Justin Kurzel’s Snowtown was a devastating true-crime tale of poverty, rape and murder. So it’s no surprise he’d be drawn to Shakespeare’s bloodiest tragedy, or that the results would be bleaker than a Glaswegian dentists. The real head-scratcher is that anyone let him.
You know the story – which is handy, because, after a Star Wars-style opening crawl (“Civil war rages in Scotland!”) – it’s cut to the bone here. But it’s the additions, not the omissions, that set the tone. Dead youths litter the screen. Macbeth (Michael Fassbender) is haunted by the ghost of a fallen child soldier, inters his own son in the first scene, and is more explicitly involved in the ensuing atrocities than in the play.
Beginning with an ugly-beautiful battle that acts like a rejoinder to the balletic violence of 300 et al, the film favours grimness over grandeur. Macbeth’s victory is intercut with him and Banquo (Paddy Considine) burying their comrades – winning and losing, fair and foul intertwined. Afterwards we see them sleeping in black, shroud-like blankets, as if they, too, were already dead. Things, it’s fair to say, don’t get much cheerier.

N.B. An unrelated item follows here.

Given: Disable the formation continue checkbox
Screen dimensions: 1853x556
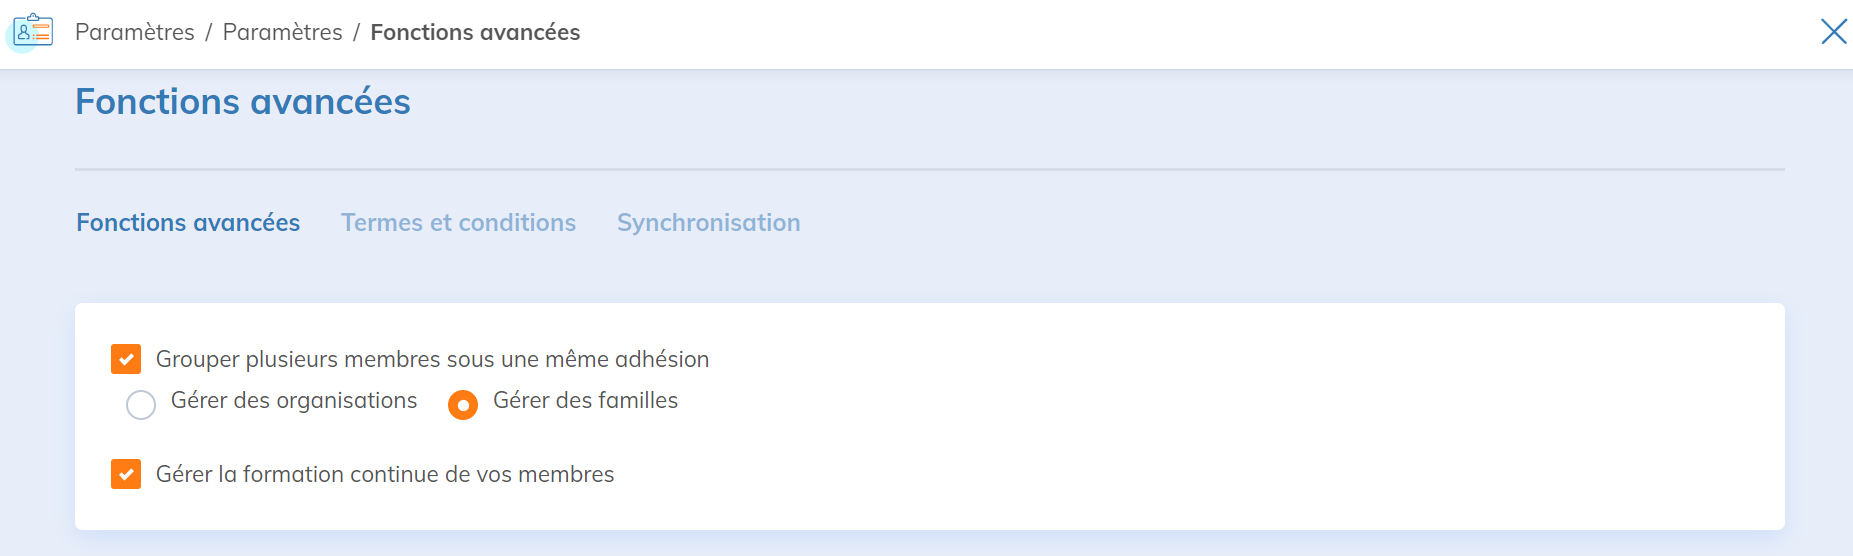Looking at the screenshot, I should 126,474.
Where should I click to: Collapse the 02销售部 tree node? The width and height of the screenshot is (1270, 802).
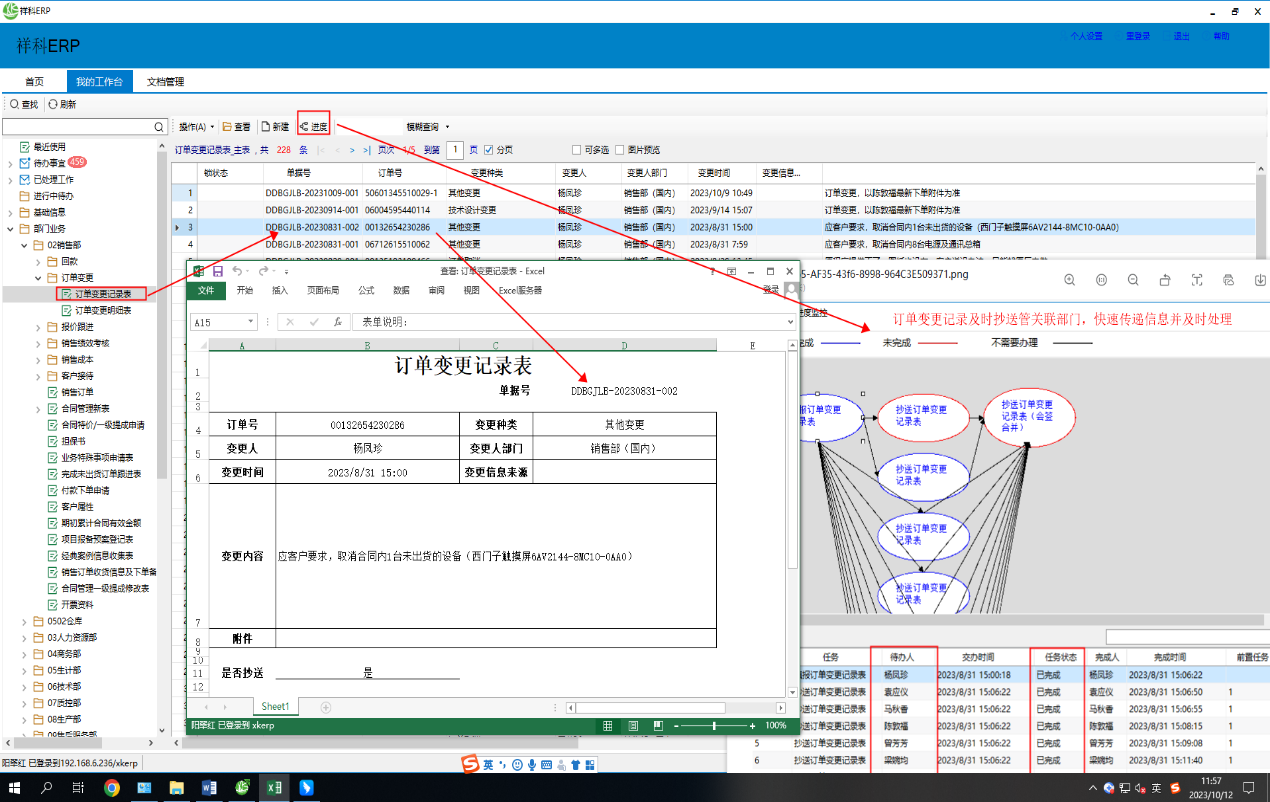click(x=25, y=245)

Wobbly accents aside, Fassbender’s on career-best form, Marion Cotillard makes a wonderfully witchy Lady Macbeth, and Sean Harris’s grief-shattered McDuff is the scariest of the lot. But this is Kurzel’s passion project, and he does much more than previous adaptors Roman Polanski and Orson Welles to make the theatrical visceral. Macduff pukes in horror, Malcolm (Jack Treynor) sobs in grief, and the apocalyptic final battle is, simply, one of the best pieces of Shakespeare ever committed to celluloid.